■ Problem details: Hunt through the lines below for the string "Präferenzen" and copy each one that has it.

--- START ---

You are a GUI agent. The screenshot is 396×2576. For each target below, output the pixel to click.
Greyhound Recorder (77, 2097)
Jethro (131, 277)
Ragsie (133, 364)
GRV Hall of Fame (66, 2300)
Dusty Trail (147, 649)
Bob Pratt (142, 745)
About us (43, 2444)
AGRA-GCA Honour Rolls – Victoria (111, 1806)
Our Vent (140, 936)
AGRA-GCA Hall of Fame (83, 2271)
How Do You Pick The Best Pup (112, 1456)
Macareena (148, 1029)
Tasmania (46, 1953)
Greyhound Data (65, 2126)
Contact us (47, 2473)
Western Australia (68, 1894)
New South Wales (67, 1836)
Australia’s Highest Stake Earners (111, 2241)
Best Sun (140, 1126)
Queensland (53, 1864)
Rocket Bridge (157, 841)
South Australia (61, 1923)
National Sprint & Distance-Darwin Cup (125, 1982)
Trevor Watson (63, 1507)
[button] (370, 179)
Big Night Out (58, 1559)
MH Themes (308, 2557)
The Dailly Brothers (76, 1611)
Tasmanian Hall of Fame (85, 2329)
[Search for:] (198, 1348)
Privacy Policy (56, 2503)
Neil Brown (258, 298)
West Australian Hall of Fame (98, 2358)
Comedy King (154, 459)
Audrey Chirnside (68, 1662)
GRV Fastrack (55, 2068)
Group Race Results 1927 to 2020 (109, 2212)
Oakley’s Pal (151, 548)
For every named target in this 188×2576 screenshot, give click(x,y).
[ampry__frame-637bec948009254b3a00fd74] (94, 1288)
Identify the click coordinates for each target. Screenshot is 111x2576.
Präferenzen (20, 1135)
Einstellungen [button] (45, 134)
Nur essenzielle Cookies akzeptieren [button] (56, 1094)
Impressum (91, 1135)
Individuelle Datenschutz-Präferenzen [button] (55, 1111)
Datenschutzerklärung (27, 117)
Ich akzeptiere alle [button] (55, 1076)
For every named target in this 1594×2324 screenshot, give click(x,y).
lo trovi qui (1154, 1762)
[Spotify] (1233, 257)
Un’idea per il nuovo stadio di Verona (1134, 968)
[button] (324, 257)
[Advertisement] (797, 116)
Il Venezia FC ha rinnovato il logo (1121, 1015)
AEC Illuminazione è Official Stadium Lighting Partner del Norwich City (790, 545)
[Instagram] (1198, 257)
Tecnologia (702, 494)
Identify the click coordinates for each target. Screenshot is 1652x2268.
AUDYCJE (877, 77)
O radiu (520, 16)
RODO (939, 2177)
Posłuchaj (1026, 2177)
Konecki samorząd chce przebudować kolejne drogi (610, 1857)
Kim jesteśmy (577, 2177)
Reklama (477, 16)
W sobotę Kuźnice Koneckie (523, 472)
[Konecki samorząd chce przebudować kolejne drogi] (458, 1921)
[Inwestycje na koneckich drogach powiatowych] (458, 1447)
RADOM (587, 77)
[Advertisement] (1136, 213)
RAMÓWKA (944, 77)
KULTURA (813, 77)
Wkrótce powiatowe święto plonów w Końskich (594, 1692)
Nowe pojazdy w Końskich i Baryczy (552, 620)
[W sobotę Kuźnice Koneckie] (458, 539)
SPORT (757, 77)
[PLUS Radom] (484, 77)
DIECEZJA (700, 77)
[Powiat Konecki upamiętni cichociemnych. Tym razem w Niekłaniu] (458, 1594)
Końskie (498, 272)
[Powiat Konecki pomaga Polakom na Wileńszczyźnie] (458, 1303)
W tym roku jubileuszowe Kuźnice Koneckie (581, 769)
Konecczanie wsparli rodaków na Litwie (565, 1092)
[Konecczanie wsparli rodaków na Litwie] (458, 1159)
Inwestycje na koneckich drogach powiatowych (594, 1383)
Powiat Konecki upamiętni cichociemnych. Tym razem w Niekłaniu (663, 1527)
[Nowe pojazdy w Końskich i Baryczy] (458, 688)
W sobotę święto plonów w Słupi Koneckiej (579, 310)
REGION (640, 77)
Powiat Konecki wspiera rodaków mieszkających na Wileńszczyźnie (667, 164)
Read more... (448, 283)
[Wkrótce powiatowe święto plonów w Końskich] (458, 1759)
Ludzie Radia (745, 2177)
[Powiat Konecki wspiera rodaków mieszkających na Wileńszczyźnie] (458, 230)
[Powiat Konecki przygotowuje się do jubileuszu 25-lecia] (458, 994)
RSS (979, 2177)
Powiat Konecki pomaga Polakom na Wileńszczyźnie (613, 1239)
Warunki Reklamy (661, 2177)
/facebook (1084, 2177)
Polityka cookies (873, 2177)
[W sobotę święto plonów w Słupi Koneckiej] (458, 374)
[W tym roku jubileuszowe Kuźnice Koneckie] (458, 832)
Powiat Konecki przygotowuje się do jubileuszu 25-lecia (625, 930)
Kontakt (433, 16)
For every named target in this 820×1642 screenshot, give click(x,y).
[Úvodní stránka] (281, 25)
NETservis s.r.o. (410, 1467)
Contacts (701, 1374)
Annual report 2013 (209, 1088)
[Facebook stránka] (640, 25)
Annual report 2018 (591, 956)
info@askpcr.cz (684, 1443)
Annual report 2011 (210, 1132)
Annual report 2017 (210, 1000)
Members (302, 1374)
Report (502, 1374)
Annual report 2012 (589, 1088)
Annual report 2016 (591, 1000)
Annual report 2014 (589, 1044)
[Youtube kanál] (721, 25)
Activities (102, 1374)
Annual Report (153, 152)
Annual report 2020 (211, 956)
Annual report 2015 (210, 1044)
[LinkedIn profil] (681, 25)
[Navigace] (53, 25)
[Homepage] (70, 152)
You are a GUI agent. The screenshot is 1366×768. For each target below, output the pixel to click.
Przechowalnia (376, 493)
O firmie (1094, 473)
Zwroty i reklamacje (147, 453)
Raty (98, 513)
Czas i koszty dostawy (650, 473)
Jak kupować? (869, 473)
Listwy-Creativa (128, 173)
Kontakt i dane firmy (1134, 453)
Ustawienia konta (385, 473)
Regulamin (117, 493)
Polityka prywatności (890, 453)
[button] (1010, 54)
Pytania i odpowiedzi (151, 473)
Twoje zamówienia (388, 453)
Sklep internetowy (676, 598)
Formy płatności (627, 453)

--- END ---

■ Written solution:
Präferenzen (20, 1135)
Individuelle Datenschutz-Präferenzen [button] (55, 1111)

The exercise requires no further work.